Linghua Jin for CocoIndex

Posted on Jul 13

Build Real-Time Codebase Indexing for AI Coding agents

#programming #ai #showdev #python

In this blog, we will show you how to index a codebase for RAG with CocoIndex.
CocoIndex provides built-in support for codebase chunking, with native Tree-sitter support and real-time update.

Because we use incremental processing (only reprocessing what has changed) under the hood, the index is updated in near real-time.
It can be real-time if we integrate with any source that directly pushes change notifications, e.g., a code editor.
This can be built for code search applications, or for providing relevant context to AI code generation systems where low latency is critical for a seamless developer experience.

It'd mean a lot to us if you could ⭐ star CocoIndex on Github, if this tutorial helps you.

Tree-sitter

CocoIndex leverages Tree-sitter's capabilities to intelligently chunk code based on the actual syntax structure rather than arbitrary line breaks.
These syntactically coherent chunks are then used to build a more effective index for RAG systems, enabling more precise code retrieval and better context preservation.

Tree-sitter is a parser generator tool and an incremental parsing library,
it is available in Rust 🦀.

You can find the full code of this project here.
Only ~ 50 lines of Python on the indexing path, check it out 🚀!

Prerequisites

If you don't have Postgres installed, please follow installation guide.
CocoIndex uses Postgres to keep track of data lineage for incremental processing.

Define Indexing Flow

Flow Design

The flow diagram illustrates how we'll process our codebase:

Load code files from the local file system.
Determine the programming language by extracting file extensions.
Use Tree-sitter to parse and split code into semantically meaningful chunks.
Generate embeddings for each code chunk.
Store the embeddings in a vector database for efficient retrieval.

1. Add the codebase as a source.

@cocoindex.flow_def(name="CodeEmbedding")
def code_embedding_flow(flow_builder: cocoindex.FlowBuilder, data_scope: cocoindex.DataScope):
    """
    Define an example flow that embeds files into a vector database.
    """
    data_scope["files"] = flow_builder.add_source(
        cocoindex.sources.LocalFile(path="../..",
                                    included_patterns=["*.py", "*.rs", "*.toml", "*.md", "*.mdx"],
                                    excluded_patterns=[".*", "target", "**/node_modules"]))
    code_embeddings = data_scope.add_collector()

We ingest the CocoIndex codebase from the root directory.
We can change the path to the codebase you want to index.
We index all the files with the extensions of .py, .rs, .toml, .md, .mdx, and skip directories starting with ., target (in the root) and node_modules (under any directory).

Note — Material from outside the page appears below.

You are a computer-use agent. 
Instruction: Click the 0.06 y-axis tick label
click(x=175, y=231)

flow_builder.add_source will create a table with sub fields (filename, content), we can refer to the documentation for more details.

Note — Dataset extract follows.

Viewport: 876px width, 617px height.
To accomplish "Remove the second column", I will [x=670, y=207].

2. Process each file and collect the information.

2.1 Extract the extension of a filename

We need to pass the language (or extension) to Tree-sitter to parse the code.
Let's define a function to extract the extension of a filename while processing each file.
You can find the documentation for custom function here.

@cocoindex.op.function()
def extract_extension(filename: str) -> str:
    """Extract the extension of a filename."""
    return os.path.splitext(filename)[1]

Then we are going to process each file and collect the information.

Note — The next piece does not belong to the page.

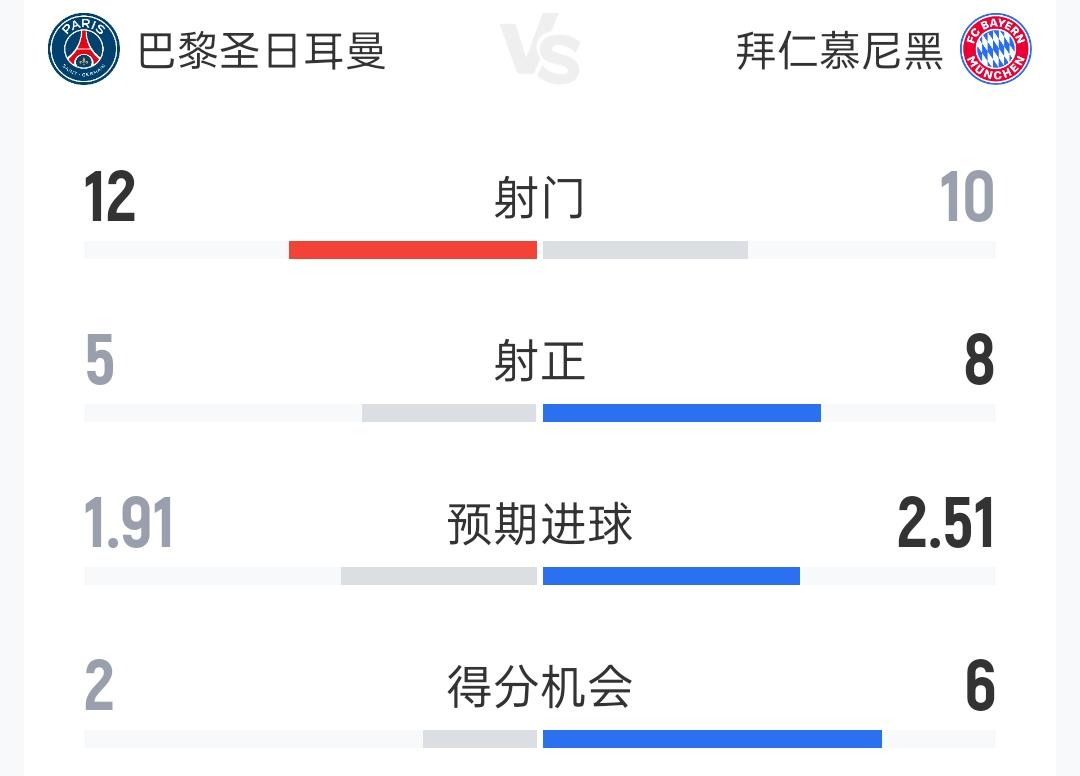The width and height of the screenshot is (1080, 776).
Task: Open the 拜仁慕尼黑 team name
Action: (839, 50)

with data_scope["files"].row() as file:
    file["extension"] = file["filename"].transform(extract_extension)

Here we extract the extension of the filename and store it in the extension field.

2.2 Split the file into chunks

We will chunk the code with Tree-sitter.
We use the SplitRecursively function to split the file into chunks.
It is integrated with Tree-sitter, so you can pass in the language to the language parameter.
To see all supported language names and extensions, see the documentation here. All the major languages are supported, e.g., Python, Rust, JavaScript, TypeScript, Java, C++, etc. If it's unspecified or the specified language is not supported, it will be treated as plain text.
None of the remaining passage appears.